Task: Down to the last line, print the material below verbatim.

== Segment start ==

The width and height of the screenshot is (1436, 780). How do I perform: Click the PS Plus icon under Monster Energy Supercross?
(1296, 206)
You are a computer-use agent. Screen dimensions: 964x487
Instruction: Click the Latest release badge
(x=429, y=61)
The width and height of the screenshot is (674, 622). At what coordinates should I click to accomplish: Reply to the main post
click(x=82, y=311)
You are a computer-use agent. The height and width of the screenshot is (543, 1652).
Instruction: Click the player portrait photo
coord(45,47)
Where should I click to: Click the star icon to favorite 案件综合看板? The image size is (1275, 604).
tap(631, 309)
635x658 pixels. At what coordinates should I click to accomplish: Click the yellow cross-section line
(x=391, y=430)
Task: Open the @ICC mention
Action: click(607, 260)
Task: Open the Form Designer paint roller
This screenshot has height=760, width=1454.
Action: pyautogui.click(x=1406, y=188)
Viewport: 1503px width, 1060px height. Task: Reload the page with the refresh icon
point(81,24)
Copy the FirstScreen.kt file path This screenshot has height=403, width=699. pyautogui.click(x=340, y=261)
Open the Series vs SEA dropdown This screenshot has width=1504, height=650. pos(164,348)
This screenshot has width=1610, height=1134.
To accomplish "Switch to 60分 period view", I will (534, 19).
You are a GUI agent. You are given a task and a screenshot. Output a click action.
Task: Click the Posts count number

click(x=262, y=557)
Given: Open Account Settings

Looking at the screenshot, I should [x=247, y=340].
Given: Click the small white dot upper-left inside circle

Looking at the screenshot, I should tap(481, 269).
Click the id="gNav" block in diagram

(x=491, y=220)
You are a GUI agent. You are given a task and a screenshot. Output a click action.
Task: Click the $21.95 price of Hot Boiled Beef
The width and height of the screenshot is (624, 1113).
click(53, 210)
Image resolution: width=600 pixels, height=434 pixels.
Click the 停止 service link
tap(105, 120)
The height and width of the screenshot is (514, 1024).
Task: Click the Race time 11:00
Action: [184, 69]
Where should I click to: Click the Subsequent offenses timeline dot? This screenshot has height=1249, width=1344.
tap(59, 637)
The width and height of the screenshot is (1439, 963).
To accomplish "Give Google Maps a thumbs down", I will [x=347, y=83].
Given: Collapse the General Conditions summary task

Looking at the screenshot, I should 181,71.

== Segment end ==

Response box:
The width and height of the screenshot is (1436, 780). How do I perform: Click the PS Plus icon under Monster Energy Supercross?
(1296, 206)
You are a computer-use agent. Screen dimensions: 964x487
Instruction: Click the Latest release badge
(x=429, y=61)
The width and height of the screenshot is (674, 622). At what coordinates should I click to accomplish: Reply to the main post
click(x=82, y=311)
You are a computer-use agent. The height and width of the screenshot is (543, 1652).
Instruction: Click the player portrait photo
coord(45,47)
Where should I click to: Click the star icon to favorite 案件综合看板? The image size is (1275, 604).
tap(631, 309)
635x658 pixels. At what coordinates should I click to accomplish: Click the yellow cross-section line
(x=391, y=430)
Task: Open the @ICC mention
Action: click(607, 260)
Task: Open the Form Designer paint roller
This screenshot has height=760, width=1454.
Action: pyautogui.click(x=1406, y=188)
Viewport: 1503px width, 1060px height. Task: Reload the page with the refresh icon
point(81,24)
Copy the FirstScreen.kt file path This screenshot has height=403, width=699. pyautogui.click(x=340, y=261)
Open the Series vs SEA dropdown This screenshot has width=1504, height=650. pos(164,348)
This screenshot has width=1610, height=1134.
To accomplish "Switch to 60分 period view", I will (534, 19).
You are a GUI agent. You are given a task and a screenshot. Output a click action.
Task: Click the Posts count number

click(x=262, y=557)
Given: Open Account Settings

Looking at the screenshot, I should [x=247, y=340].
Given: Click the small white dot upper-left inside circle

Looking at the screenshot, I should tap(481, 269).
Click the id="gNav" block in diagram

(x=491, y=220)
You are a GUI agent. You are given a task and a screenshot. Output a click action.
Task: Click the $21.95 price of Hot Boiled Beef
The width and height of the screenshot is (624, 1113).
click(53, 210)
Image resolution: width=600 pixels, height=434 pixels.
Click the 停止 service link
tap(105, 120)
The height and width of the screenshot is (514, 1024).
Task: Click the Race time 11:00
Action: [184, 69]
Where should I click to: Click the Subsequent offenses timeline dot? This screenshot has height=1249, width=1344.
tap(59, 637)
The width and height of the screenshot is (1439, 963).
To accomplish "Give Google Maps a thumbs down", I will [x=347, y=83].
Given: Collapse the General Conditions summary task

Looking at the screenshot, I should 181,71.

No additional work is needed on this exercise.